Les faits graves reprochés au producteur s’étalent sur plusieurs décennies. Ils ont été révélés le 5 octobre 2017 par une enquête-choc du New York Times, puis confirmés par une autre, quelques jours plus tard, du magazine New Yorker. Et ont déclenché un mouvement d’une ampleur inédite : #MeToo. Lorsqu’elle rédige sur Twitter, quelques jours après la parution de l’enquête du New York Times, un message appelant les victimes d’agressions sexuelles à témoigner sous le hashtag #MeeToo, l’actrice Alyssa Milano ne se doute pas qu’elle va déclencher un phénomène d’ampleur mondiale. Elle est d’abord suivie par des stars d’Hollywood comme Gwyneth Paltrow, victime de Harvey Weinstein, et rapidement le mouvement s’emballe : la vague va très vite dépasser le milieu du cinéma et les frontières américaines. Dans le sillage des célébrités de la côte ouest-américaine, des millions de femmes du monde entier révèlent avoir été victimes d’agressions sexuelles. La loi du silence semble enfin fissurée, on parle désormais aux Etats-Unis de «l’effet Weinstein» pour qualifier les dénonciations d’hommes puissants qui, jusqu’à l’automne 2017, bénéficiaient d’une quasi totale impunité. De nombreux hommes jusqu’ici intouchables sont tombés de leur piédestal dans le milieu du cinéma et au-delà. (…)

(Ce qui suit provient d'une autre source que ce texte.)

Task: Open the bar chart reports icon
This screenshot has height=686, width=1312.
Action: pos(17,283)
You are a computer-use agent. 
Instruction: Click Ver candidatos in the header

La libération de la parole des femmes a conduit à des sanctions immédiates, tout d’abord à Hollywood. Des acteurs comme Kevin Spacey ou Ben Afflek ont vu leur carrière affectée. Dans ce sillage, tous les milieux ont été touchés. Celui de la presse : des figures prépondérantes du monde de la télévision américaine ont été licenciées. Celui de la politique : le sénateur démocrate Al Franken a notamment été contraint de démissionner. Mais aussi celui de l’industrie de la musique, des sciences, de l’enseignement, ou encore de la gastronomie avec de grands chefs cuisiniers eux aussi accusés d’agressions sexuelles.

Beaucoup reste à faire
A Hollywood, mettre en cause des producteurs ou des personnes haut placées reste risqué pour la carrière des jeunes actrices. Et de nombreuses affaires restent inconnues du grand public du fait des clauses de confidentialité imposées par les accords financiers conclus entre victimes et agresseurs. Comme celui que Harvey Weinstein vient de conclure avec certaines accusatrices pour mettre fin à des poursuites civiles. Certains ont par ailleurs échappé à la vague #MeeToo, et en premier lieu le Président américain. Donald Trump est accusé d’agressions sexuelles par 25 femmes. Il a aussi payé une actrice de films pornos pour qu’elle se taise sur leur relation supposée, et son comportement est l’objet de suspicions. Le Président a toujours démenti avoir agressé quiconque, et n’a pas été affecté sur le plan politique par cette série de scandales. Les évangéliques, pourtant très à cheval sur ces sujets, lui restent massivement fidèles. M. Trump a même réussi à imposer à la Cour suprême un juge lui aussi accusé d’agressions sexuelles : Brett Kavanaugh. Malgré de nombreuses manifestations et le témoignage très fort de son accusatrice devant le Congrès, ce dernier a été confirmé au sein de la plus haute instance judiciaire du pays.